New study finds substantial differences in health technology assessment of cancer drugs in high-income countries

Written by Linda Essex

Picture of different colour pills

A new cross-sectional study of health technology assessment (HTA) for cancer drugs across the G7 and Oceania high-income countries reports discordance in funding decisions, despite similar assessment criteria. The findings underscore the importance of efforts towards international alignment between HTA organisations to ensure high-value cancer medicines are accessible to patients and ultimately to improve health outcomes.

A new study published at the start of this June in Lancet Oncology has found substantial differences in cancer drug funding decisions across economically comparable high-income countries, despite similar health technology assessment (HTA) criteria. The study was conducted by Kristina Jenei of the London School of Economics and Political Science (LSE) and Bishal Gyawali, Associate Professor of Oncology and Public Health Sciences of Queen’s University, Kingston, Canada, and underscores the importance for ongoing initiatives for international alignment between HTA organisations to ensure improved access to high-value cancer medicines, and deprioritization of low-value cancer medicines, to ultimately improve health outcomes.

Senior author Bishal Gyawali explained:

“Health Technology Assessment for cancer drugs may seem straightforward at the first glance because most countries look at similar parameters such as efficacy, cost-effectiveness, etc. However, our study found that there are several nuances and differences in how these are interpreted, and this will provide opportunity for countries to learn from each other.”

The eight economically similar high-income countries studied were England, Canada, France, Germany, Italy, Japan, New Zealand and Australia. The researchers found the countries employ overlapping funding assessment criteria, e.g., all countries consider the therapeutic benefit of a drug and most consider whether a drug is cost effective and the budget implications of funding a drug on their health system. Despite the overlapping criteria, the researchers found there were significant discrepancies in funding decisions.

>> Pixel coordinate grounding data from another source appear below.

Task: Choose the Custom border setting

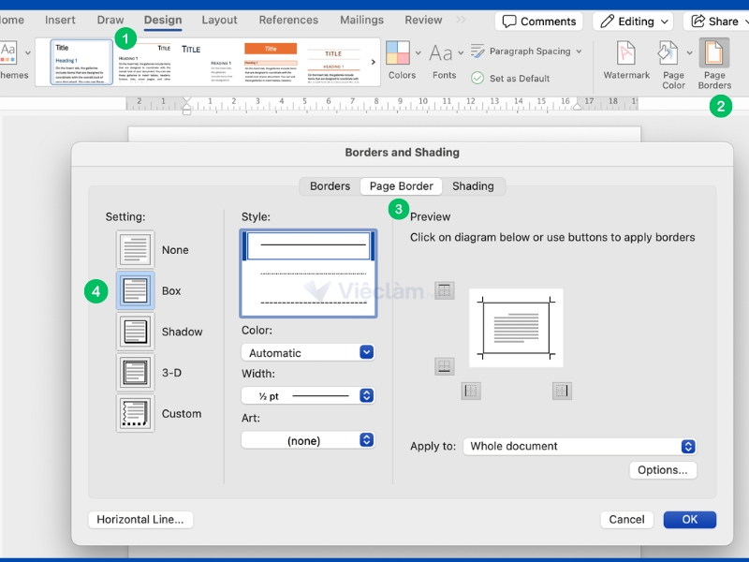Action: pos(136,413)
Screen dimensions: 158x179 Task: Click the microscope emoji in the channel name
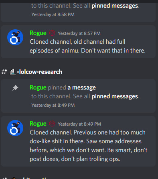tap(13, 71)
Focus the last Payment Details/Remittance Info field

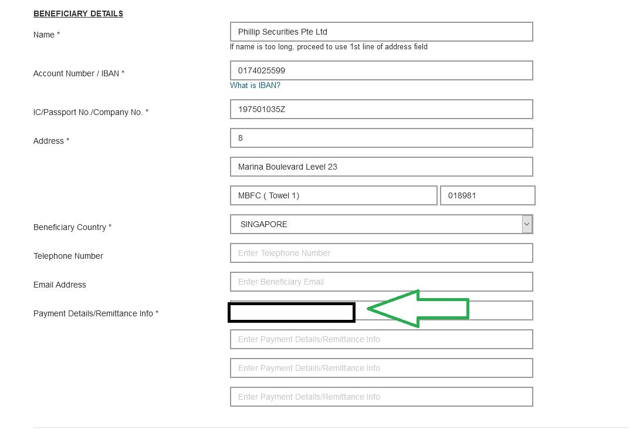point(381,397)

  • Of the best-selling cancer drugs across a variety of cancer types, Germany was found to fund all of them; followed by Italy with 94%; Japan with 82%; then England, Canada, France and Australia with 79%; and New Zealand funded just 35%.
  • In a separate analysis looking at funding for cancer drugs determined by an independent body (the European Society of Medical Oncology) to have marginal benefit, Germany funded 83%; Japan 67%; France 50%; Italy 39%; Canada 28%; England and Australia 17%; whilst New Zealand did not fund any cancer medicines with marginal benefit.

The discordance raises important questions around whether the similar assessment criteria are being given varying weight by different assessment bodies or whether other factors are implicated. The authors stress that their findings highlight the importance of transparency in funding decisions.

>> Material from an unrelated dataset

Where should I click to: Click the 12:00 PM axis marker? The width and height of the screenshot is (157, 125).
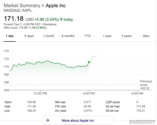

“Our study results will help facilitate collaboration and streamlining of HTA efforts across G7 countries,” asserted first author Kristina Jenei. “Our findings can be used in efforts to compare and strengthen existing health technology assessments between countries given HTA’s central role in determining access to medicines, and ultimately outcomes, for patients.”

Jenei continued: But as cancer treatment and evidence becomes more complex, existing methods may need to be adapted.” For example, as Jenei noted, for now, “England is the only country in our study that had a mechanism to fund drugs temporarily through the Cancer Drug Fund while collecting better evidence on their ‘real-world effectiveness’” — an approach that may be expected to grow.

Notably the researchers found that the cancer drugs with the lowest degree of clinical benefit were recommended for funding in the high-income countries studied only 38% of the time, despite all being approved in the US. This highlights the facts that drugs with a marginal degree of benefit are often not recommended in other jurisdictions, even if they have the stamp of US Food and Drug Administration (FDA) approval and that the drugs on which the US spends the most are not always reimbursed in other countries.

Bishal Gyawali commented:

“Importantly, our study shows that just because a cancer drug is approved by the US FDA doesn’t automatically mean that it is an important drug that other countries should spend their resources on. Although all the cancer drugs that provide minimal clinical benefit were approved by the FDA, most countries didn’t reimburse a majority of these — New Zealand reimbursed 0% of these. These lessons are important for several low- and middle-income countries in the world without an HTA agency where FDA approval is considered synonymous to high quality.”